Un scrutin local fixé au janvier 2027, non négociable selon Sonko

Le leader du PASTEF, Ousmane Sonko, a vivement réaffirmé l’urgence de respecter le calendrier électoral pour les prochaines élections locales prévues en janvier 2027. Il rappelle avec fermeté que tout report serait inacceptable, surtout après les sacrifices humains consentis pour éviter un précédent similaire.
Lors d’une prise de parole remarquée, Ousmane Sonko a balayé d’un revers de main les rumeurs concernant un éventuel report des élections locales. Le président de l’Assemblée nationale a martelé : « Il ne faut jamais oublier que trois vies ont été perdues pour empêcher le report de l’élection présidentielle. »
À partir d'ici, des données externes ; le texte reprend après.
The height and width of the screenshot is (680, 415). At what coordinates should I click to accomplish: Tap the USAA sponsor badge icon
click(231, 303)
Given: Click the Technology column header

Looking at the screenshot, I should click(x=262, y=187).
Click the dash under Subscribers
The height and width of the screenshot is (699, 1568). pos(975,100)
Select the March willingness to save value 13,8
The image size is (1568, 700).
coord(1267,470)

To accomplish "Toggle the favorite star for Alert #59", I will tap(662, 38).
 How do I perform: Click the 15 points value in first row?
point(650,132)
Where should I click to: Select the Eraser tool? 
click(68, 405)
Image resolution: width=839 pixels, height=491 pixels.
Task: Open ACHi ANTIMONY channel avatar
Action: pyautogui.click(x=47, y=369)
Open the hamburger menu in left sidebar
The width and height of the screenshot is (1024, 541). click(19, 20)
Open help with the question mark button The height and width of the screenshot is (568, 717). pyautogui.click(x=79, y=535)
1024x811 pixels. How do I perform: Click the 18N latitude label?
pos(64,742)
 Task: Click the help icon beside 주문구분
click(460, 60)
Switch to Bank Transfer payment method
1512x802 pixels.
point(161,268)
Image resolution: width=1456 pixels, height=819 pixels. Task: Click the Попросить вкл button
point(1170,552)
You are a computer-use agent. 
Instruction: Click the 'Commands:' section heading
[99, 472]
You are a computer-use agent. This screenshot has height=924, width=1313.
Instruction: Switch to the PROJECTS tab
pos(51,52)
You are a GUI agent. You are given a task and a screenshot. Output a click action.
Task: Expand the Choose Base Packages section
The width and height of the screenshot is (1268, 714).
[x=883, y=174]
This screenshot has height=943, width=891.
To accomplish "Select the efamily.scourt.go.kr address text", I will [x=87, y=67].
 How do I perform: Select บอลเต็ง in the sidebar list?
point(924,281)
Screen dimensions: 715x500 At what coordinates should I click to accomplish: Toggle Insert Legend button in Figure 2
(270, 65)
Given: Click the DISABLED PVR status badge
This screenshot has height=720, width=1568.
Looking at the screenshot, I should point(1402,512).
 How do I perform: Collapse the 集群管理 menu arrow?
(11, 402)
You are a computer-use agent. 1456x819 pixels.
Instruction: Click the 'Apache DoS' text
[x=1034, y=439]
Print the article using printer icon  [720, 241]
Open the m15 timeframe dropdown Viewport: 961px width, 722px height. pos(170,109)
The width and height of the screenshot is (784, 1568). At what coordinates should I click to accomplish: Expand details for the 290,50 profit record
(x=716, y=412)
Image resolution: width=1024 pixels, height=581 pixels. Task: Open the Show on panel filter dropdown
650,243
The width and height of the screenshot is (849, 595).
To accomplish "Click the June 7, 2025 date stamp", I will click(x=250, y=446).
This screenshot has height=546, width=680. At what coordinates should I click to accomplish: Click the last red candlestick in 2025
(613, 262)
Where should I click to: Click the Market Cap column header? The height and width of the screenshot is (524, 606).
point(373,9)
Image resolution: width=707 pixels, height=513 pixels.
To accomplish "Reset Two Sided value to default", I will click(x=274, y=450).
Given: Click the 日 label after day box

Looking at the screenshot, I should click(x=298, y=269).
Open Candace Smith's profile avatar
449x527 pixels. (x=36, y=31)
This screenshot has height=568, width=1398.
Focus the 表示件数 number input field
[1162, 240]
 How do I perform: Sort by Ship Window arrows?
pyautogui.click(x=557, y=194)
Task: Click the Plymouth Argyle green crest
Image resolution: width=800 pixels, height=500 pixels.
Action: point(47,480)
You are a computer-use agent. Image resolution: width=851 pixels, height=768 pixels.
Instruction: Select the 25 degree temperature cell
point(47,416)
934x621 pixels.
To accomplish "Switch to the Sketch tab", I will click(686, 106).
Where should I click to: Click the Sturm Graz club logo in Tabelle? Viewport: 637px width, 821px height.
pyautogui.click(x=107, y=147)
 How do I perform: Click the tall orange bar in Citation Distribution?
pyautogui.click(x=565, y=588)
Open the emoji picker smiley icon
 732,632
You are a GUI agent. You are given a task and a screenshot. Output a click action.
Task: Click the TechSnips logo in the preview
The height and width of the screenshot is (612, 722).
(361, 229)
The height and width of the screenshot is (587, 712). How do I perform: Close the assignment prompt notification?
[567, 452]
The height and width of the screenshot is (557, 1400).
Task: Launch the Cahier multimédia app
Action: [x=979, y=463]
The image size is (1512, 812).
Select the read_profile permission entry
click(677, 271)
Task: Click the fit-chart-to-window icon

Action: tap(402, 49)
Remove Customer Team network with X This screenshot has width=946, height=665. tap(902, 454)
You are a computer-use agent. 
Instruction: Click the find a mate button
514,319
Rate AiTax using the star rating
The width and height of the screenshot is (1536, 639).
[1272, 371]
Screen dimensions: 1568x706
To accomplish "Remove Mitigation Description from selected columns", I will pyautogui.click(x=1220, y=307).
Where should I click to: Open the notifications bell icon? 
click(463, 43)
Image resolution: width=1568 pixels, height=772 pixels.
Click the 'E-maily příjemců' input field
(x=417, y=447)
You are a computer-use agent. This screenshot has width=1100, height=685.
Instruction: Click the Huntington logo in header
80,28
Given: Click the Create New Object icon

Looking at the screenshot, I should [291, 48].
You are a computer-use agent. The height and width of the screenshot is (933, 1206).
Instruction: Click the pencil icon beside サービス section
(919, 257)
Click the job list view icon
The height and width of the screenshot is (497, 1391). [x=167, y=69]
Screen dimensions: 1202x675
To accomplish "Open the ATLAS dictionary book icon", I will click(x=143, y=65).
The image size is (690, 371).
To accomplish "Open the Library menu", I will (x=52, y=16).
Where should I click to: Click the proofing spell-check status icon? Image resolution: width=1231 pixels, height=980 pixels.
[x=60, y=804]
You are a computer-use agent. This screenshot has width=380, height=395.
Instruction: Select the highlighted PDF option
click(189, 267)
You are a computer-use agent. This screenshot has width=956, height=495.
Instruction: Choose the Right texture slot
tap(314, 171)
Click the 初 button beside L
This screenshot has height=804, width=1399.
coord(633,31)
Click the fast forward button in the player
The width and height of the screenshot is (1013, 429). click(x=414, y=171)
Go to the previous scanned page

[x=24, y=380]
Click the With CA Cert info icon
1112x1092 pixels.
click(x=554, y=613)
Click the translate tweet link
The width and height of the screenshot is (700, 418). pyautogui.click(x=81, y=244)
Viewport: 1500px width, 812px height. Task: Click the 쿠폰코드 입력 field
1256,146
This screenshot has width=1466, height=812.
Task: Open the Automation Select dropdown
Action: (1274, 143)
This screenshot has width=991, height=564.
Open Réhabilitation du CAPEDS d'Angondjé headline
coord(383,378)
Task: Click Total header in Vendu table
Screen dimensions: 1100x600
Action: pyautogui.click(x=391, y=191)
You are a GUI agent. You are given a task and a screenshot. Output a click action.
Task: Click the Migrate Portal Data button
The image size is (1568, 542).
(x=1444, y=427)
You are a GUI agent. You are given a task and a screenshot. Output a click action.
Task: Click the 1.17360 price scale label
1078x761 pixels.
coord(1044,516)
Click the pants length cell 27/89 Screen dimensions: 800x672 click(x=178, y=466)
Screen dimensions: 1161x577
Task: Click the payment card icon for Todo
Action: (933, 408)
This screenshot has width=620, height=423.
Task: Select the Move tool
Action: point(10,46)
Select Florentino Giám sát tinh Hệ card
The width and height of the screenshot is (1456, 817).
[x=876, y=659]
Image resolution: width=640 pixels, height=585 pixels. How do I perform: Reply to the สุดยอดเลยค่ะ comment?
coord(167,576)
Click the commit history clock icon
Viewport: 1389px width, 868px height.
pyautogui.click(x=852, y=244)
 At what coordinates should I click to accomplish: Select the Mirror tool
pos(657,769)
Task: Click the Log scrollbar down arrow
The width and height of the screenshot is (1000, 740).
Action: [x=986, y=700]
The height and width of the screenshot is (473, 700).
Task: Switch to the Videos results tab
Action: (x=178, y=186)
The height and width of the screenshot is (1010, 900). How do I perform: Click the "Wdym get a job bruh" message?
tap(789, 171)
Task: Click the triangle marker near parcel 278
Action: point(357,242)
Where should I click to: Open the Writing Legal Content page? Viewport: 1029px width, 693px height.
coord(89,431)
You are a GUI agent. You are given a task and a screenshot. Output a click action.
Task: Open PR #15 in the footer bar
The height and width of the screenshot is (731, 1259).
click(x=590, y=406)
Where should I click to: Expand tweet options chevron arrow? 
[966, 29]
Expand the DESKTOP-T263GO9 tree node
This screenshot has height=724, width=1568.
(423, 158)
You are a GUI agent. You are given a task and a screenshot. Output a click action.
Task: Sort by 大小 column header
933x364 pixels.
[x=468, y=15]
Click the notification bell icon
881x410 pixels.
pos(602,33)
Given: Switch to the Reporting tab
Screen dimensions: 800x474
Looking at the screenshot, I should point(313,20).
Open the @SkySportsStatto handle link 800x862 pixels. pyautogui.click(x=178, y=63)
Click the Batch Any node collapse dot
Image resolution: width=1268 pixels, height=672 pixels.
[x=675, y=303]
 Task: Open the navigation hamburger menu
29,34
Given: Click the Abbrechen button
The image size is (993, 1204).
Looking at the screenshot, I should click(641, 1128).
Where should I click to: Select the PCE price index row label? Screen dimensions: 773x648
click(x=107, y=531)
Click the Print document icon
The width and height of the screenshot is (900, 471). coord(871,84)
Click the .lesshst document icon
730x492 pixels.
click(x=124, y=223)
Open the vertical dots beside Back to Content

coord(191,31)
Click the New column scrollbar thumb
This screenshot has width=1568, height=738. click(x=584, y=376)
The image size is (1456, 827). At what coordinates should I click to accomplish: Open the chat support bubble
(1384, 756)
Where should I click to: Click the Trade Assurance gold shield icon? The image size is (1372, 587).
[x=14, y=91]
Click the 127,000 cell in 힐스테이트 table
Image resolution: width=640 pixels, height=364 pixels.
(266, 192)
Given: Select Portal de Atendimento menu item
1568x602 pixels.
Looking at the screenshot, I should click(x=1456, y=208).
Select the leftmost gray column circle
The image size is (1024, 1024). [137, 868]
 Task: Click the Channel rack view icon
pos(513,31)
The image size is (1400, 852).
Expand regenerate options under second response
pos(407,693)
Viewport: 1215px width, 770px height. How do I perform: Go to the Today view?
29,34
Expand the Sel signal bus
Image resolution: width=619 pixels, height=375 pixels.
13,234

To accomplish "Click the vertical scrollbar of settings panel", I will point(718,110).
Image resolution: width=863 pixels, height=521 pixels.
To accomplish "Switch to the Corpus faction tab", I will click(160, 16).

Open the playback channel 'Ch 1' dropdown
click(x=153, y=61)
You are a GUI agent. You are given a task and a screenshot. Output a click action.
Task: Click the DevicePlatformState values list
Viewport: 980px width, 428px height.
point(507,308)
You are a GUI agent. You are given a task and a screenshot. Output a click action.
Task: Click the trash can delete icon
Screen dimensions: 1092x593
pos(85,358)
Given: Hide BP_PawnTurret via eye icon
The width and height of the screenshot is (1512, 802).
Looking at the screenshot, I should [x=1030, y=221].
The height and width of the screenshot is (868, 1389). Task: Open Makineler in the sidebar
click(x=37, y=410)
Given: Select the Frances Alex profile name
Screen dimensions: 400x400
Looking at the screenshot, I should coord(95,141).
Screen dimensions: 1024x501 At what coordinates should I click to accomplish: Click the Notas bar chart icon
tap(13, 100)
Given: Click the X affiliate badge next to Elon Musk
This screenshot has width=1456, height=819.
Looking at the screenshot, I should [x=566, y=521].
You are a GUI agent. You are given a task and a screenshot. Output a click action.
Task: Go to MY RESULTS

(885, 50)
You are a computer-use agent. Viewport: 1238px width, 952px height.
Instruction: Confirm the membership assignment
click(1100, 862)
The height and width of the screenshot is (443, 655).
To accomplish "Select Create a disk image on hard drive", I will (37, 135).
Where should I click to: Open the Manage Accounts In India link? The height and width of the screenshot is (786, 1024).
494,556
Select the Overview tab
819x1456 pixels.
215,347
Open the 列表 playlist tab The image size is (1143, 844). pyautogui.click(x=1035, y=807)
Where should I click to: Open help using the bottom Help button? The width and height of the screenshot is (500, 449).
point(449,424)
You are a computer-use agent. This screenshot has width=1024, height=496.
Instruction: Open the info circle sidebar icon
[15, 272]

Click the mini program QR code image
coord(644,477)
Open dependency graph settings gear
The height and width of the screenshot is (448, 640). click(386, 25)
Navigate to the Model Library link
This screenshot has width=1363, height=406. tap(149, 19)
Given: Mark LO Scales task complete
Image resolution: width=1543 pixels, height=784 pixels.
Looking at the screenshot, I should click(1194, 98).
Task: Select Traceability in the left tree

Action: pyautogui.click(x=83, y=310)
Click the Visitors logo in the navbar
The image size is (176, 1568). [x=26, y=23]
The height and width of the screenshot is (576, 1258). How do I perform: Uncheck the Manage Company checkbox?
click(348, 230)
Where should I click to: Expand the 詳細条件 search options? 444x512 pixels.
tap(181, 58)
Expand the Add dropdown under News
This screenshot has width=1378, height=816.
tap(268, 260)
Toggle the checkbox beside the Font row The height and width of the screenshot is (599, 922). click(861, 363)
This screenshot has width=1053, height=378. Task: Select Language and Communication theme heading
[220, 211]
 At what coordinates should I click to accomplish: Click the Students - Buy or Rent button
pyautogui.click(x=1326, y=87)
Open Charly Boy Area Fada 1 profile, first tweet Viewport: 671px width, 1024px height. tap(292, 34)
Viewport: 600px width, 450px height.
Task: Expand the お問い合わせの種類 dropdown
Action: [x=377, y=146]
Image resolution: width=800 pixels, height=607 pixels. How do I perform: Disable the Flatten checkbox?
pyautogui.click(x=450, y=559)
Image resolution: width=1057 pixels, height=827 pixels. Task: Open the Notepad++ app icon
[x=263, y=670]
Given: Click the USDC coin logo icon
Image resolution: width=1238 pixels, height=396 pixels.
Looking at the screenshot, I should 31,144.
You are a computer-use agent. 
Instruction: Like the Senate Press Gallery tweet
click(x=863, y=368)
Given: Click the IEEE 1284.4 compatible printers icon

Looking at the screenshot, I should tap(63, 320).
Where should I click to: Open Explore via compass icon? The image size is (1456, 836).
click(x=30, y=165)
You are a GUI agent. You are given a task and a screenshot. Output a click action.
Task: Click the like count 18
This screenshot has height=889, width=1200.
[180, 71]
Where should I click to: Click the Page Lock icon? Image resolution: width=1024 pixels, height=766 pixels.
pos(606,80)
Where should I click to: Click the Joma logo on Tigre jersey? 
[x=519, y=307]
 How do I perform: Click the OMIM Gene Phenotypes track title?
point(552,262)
Il a ensuite interpellé l’opinion publique sur les justifications possibles d’un report des premières élections organisées sous la présidence de Bassirou Diomaye Faye : « Les législatives anticipées de 2024 n’étaient pas prévues initialement dans le calendrier électoral. Elles ont été convoquées après la dissolution de l’Assemblée nationale, bien avant la fin du mandat en cours. »
En revanche, a-t-il souligné, les élections locales de 2027 sont bel et bien inscrites dans le calendrier électoral officiel. « Nous refusons catégoriquement l’idée que certains puissent arguer d’un manque de préparation. Quand la date arrive, le peuple est appelé aux urnes. En janvier 2027, nous irons voter, point final. »
Ousmane Sonko a ajouté que ces élections ne sauraient être reportées, leur tenue étant encadrée par la loi. Il a appelé les citoyens à exiger le respect du scrutin en janvier 2027 : « La révision des listes électorales aurait déjà dû être lancée, mais ce n’est pas le cas. Nous nous sommes battus, certains y ont laissé leur vie, pour empêcher le report des élections. Aujourd’hui, nous ne pouvons tolérer aucune manœuvre visant à les retarder. »
Enfin, il a affiché sa confiance en la force du PASTEF, affirmant que les résultats de la vente des cartes électorales donnent déjà un aperçu des performances futures du parti. « Ces ventes constituent un excellent indicateur de notre puissance électorale. Les chiffres parlent d’eux-mêmes avant même le jour du vote », a-t-il conclu avec assurance.